I'm trying to use Gemm for matrix multiplication on Alea GPU, however, this code gives the wrong result.
Gpu gpu = Gpu.Default;
Blas blas = new Blas(gpu);
int m=2,n=3; //in dimension and out dimension (output will be mxn matrix)
int k=4;
//column major
float[,] A = new float[4,2] { {100,200},{2,6},{3,7},{4,8} }; //2x4 matrix
float[,] B = new float[3,4] { {1,4,7,10}, {2,5,8,11}, {3,6,9,12} }; //4x3 matrix
float[,] C = new float[3,2] { {-1,-1}, {-1,-1}, {-1,-1} }; //2x3 matrix
var dA = gpu.AllocateDevice<float>(A);
var dB = gpu.AllocateDevice<float>(B);
var dC = gpu.AllocateDevice<float>(C);
blas.Gemm(Operation.N,Operation.N,m,n,k,1f,dA.Ptr,m,dB.Ptr,k,0f,dC.Ptr,m);
var result = Gpu.Copy2DToHost(dC);
This is the result I get.

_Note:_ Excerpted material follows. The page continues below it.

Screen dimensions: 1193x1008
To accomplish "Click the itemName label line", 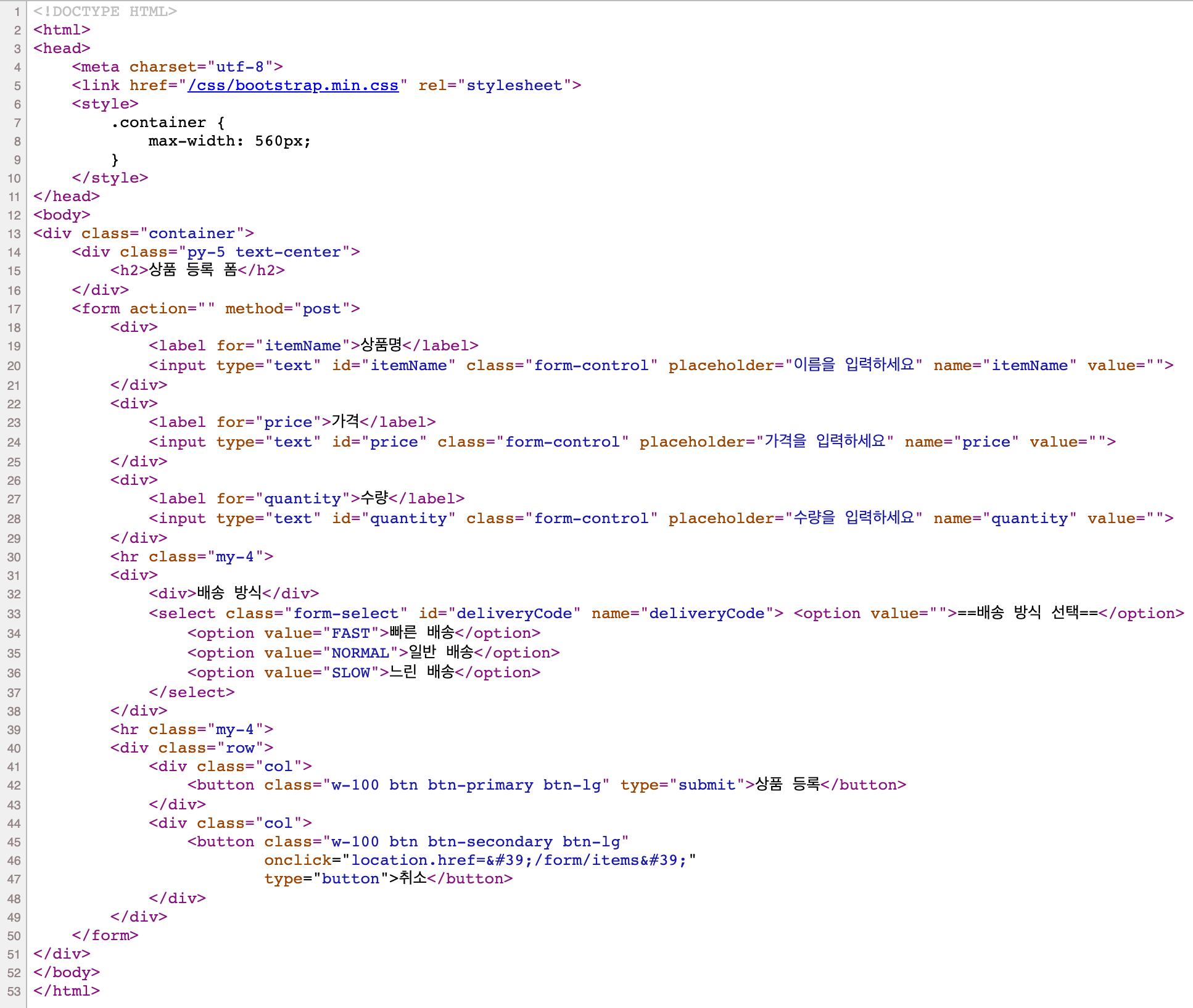I will pos(313,345).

It just copies some number from matrix A. Some numbers in matrix C do not change from the initialization.
100 -1 -1
200 -1 -1
Is there anything wrong with the code? Please help.
I'm using alea 3.0.3 with cuda toolkit 8.0.
UPDATE1: I've found that it gives correct result when I flatten A,B,C matrices to 1D-arrays. However, still want to know what's wrong with 2D-arrays.